= DIRECTIONS FOR THIS TASK =
Word for word, copy the lines from the one with "Task: Click Send SMS in the sidebar" to the last line of the data below, counting both, and keep every picture out.

[Records from a data collection]

● ● ● ● ● ● ●

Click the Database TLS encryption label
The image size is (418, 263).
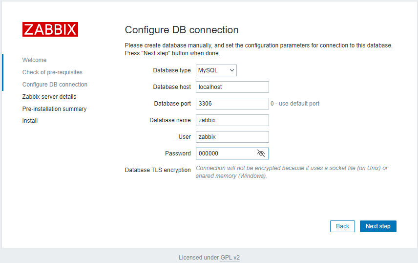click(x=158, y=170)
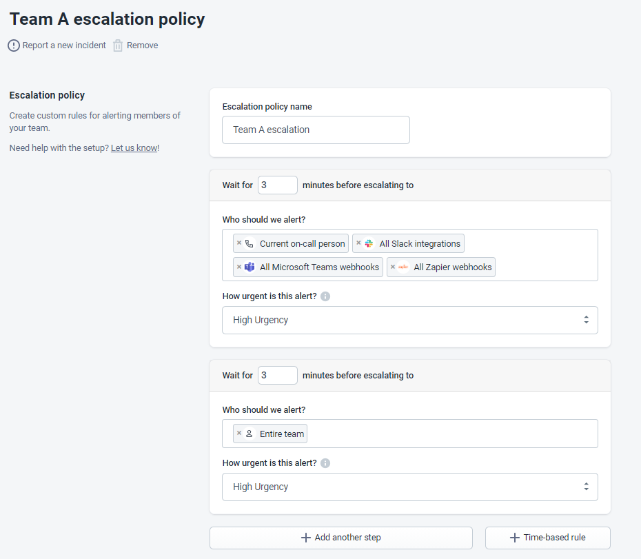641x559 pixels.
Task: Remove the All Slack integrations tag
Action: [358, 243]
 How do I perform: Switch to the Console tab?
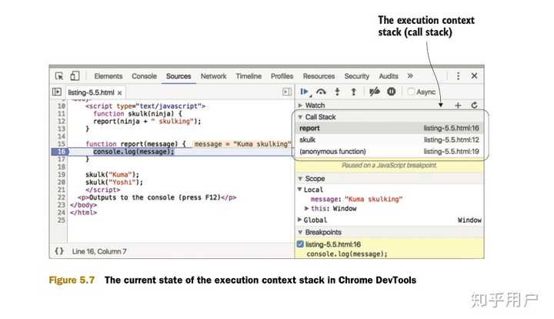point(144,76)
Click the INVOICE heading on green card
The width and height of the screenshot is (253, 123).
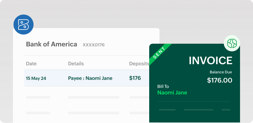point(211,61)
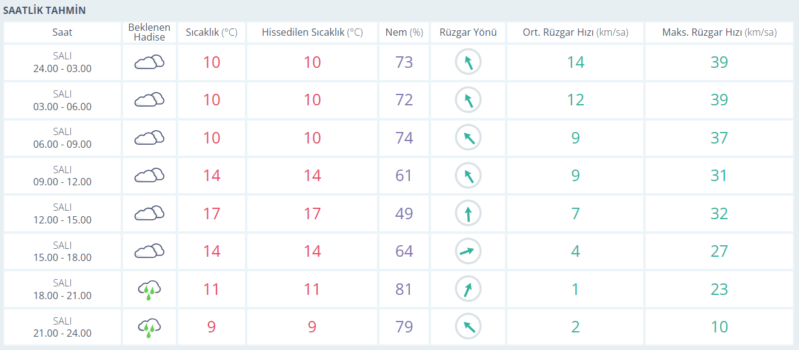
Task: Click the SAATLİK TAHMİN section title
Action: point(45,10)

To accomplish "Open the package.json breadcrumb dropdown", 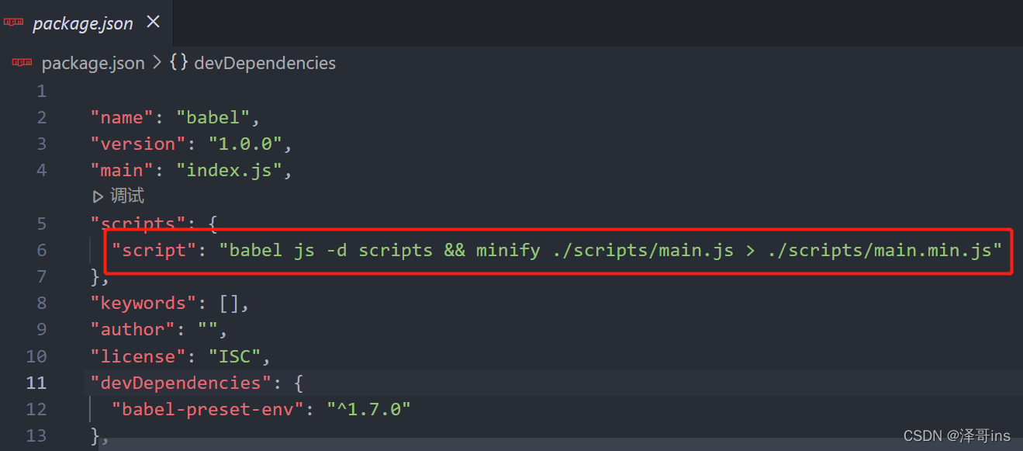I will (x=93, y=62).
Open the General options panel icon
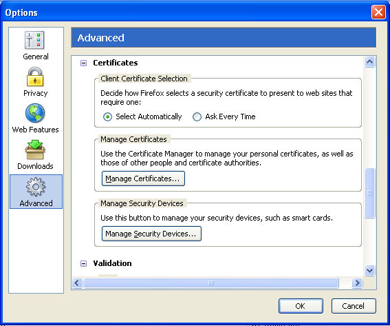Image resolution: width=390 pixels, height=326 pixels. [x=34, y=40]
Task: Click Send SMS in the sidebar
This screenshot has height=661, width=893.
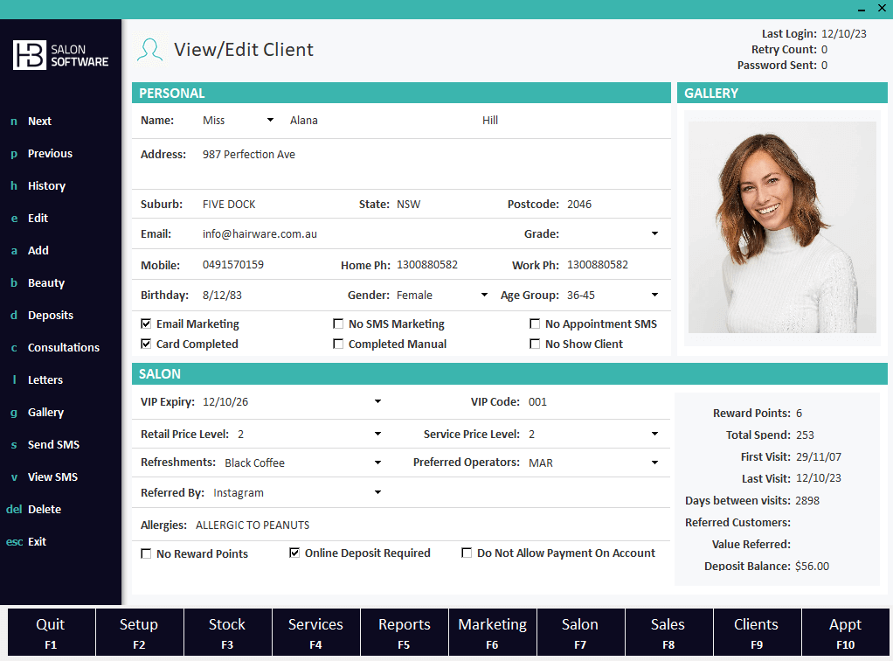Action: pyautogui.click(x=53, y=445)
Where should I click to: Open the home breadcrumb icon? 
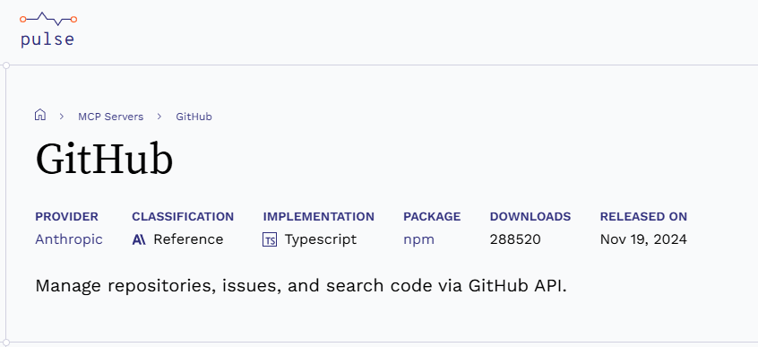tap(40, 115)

● ● ● ● ● ● ●

= RESPONSE TO THE TASK =
Task: Click Send SMS in the sidebar
This screenshot has height=661, width=893.
Action: pyautogui.click(x=53, y=445)
Where should I click to: Open the home breadcrumb icon? 
tap(40, 115)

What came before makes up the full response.